Coproporphyrinogen I Explained

Coproporphyrinogen I is an isomer of coproporphyrinogen III, a metabolic intermediate in the normal biosynthesis of heme. The compound is not normally produced by the human body; its production and accumulation causes a type of porphyria. [1]

The difference between coproporphyrinogen I and III is the arrangements of the four carboxyethyl ("P" groups) and the four methyl groups ("M" groups). The I isomer has the sequence MP-MP-MP-MP, whereas in the III isomer it is MP-MP-MP-PM, with the last two side chains reversed.

Biosynthesys

Coproporphyrinogen I is not produced in the normal porphyrin biosynthesis pathway. However, if the enzyme uroporphyrinogen-III cosynthase is missing or inactive, the compound uroporphyrinogen I is produced instead of uroporphyrinogen III. The enzyme uroporphyrinogen III decarboxylase will also act on the I isomer, producing coproporphyrinogen I:[2] [1]

The reaction entails the conversion of the four carboxymethyl (acetic acid) side chains to methyl groups, with release of four molecules of carbon dioxide.

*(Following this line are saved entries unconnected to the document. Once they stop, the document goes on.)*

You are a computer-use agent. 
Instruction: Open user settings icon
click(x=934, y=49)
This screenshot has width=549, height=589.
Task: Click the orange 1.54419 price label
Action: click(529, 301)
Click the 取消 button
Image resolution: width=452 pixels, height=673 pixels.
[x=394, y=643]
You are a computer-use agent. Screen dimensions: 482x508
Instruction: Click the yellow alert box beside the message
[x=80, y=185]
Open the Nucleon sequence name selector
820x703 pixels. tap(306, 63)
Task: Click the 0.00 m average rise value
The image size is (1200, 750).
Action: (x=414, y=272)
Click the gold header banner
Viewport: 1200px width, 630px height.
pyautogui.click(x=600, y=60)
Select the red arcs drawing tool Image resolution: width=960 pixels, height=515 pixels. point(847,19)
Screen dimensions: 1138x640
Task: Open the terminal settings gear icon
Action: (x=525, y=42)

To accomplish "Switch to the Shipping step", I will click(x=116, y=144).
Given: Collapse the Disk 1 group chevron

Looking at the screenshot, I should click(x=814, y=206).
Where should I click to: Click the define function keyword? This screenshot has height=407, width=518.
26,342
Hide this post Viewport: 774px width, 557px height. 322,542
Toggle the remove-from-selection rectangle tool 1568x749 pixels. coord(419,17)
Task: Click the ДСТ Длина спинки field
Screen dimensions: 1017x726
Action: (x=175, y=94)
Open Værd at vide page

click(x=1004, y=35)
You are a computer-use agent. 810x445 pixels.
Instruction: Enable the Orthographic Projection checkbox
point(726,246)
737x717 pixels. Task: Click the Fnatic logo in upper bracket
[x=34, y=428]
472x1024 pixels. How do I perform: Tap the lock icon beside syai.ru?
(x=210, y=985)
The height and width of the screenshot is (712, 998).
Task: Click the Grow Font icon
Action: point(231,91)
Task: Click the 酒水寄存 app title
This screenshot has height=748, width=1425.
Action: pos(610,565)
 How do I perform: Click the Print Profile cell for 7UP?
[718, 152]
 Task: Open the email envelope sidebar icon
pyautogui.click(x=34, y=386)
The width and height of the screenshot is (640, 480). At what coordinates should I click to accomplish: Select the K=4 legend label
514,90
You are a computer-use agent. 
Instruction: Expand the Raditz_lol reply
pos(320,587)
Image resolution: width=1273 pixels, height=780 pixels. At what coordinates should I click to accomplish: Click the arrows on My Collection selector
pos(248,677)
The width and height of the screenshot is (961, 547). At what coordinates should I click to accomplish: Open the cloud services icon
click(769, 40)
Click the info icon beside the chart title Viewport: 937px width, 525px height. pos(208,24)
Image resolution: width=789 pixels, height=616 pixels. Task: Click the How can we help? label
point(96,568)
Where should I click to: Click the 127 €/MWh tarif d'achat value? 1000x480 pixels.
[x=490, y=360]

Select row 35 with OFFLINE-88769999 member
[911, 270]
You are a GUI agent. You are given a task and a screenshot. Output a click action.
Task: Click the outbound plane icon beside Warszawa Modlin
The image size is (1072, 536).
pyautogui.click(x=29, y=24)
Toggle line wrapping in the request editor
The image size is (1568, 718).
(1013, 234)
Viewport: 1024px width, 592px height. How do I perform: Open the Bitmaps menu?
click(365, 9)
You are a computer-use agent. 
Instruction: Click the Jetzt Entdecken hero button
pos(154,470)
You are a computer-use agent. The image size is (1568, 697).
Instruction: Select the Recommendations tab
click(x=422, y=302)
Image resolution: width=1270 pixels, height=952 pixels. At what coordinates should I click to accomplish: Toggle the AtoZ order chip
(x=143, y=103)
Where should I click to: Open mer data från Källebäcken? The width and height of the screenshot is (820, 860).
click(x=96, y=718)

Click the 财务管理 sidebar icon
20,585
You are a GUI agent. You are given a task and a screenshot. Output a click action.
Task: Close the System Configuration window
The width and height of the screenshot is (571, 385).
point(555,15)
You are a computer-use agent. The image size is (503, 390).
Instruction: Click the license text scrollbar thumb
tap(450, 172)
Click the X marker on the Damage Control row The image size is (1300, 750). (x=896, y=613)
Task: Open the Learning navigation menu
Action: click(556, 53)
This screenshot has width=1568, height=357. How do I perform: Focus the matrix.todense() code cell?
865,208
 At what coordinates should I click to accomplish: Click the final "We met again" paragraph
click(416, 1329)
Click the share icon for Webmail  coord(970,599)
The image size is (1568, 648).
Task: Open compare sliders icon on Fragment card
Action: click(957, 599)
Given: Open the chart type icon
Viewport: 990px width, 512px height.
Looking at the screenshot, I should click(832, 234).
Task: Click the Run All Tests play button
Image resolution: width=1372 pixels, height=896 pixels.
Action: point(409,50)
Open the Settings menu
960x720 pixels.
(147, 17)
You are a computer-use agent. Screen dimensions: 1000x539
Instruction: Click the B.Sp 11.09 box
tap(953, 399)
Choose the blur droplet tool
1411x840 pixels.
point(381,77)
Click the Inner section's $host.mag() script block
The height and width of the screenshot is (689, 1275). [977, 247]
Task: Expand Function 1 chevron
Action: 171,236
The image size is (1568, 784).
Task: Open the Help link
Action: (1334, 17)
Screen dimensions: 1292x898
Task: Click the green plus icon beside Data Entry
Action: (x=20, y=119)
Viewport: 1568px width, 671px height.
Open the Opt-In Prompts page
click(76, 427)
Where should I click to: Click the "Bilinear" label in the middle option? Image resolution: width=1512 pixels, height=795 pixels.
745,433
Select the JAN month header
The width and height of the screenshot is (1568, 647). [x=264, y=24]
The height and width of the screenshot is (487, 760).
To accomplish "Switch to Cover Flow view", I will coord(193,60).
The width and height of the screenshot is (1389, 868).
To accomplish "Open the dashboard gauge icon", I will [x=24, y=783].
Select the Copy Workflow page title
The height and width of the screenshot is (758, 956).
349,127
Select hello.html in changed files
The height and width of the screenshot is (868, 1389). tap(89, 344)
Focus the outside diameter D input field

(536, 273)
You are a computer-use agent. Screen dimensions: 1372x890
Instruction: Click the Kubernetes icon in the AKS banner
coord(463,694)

Unlike the III isomer, coproporphyrinogen I (which is cytotoxic) is not further processed by the body, and accumulates. This situation occurs in the pathological condition called congenital erythropoietic porphyria.[1]

References

  1. S. Sassa and A. Kappas (2000): "Molecular aspects of the inherited porphyrias". Journal of Internal Medicine, volume 247, issue 2, pages 169-178.
  2. Encyclopedia: Hemes in Biology. Paul R. Ortiz de Montellano. 2008. Wiley Encyclopedia of Chemical Biology. 10.1002/9780470048672.wecb221. John Wiley & Sons. 978-0470048672.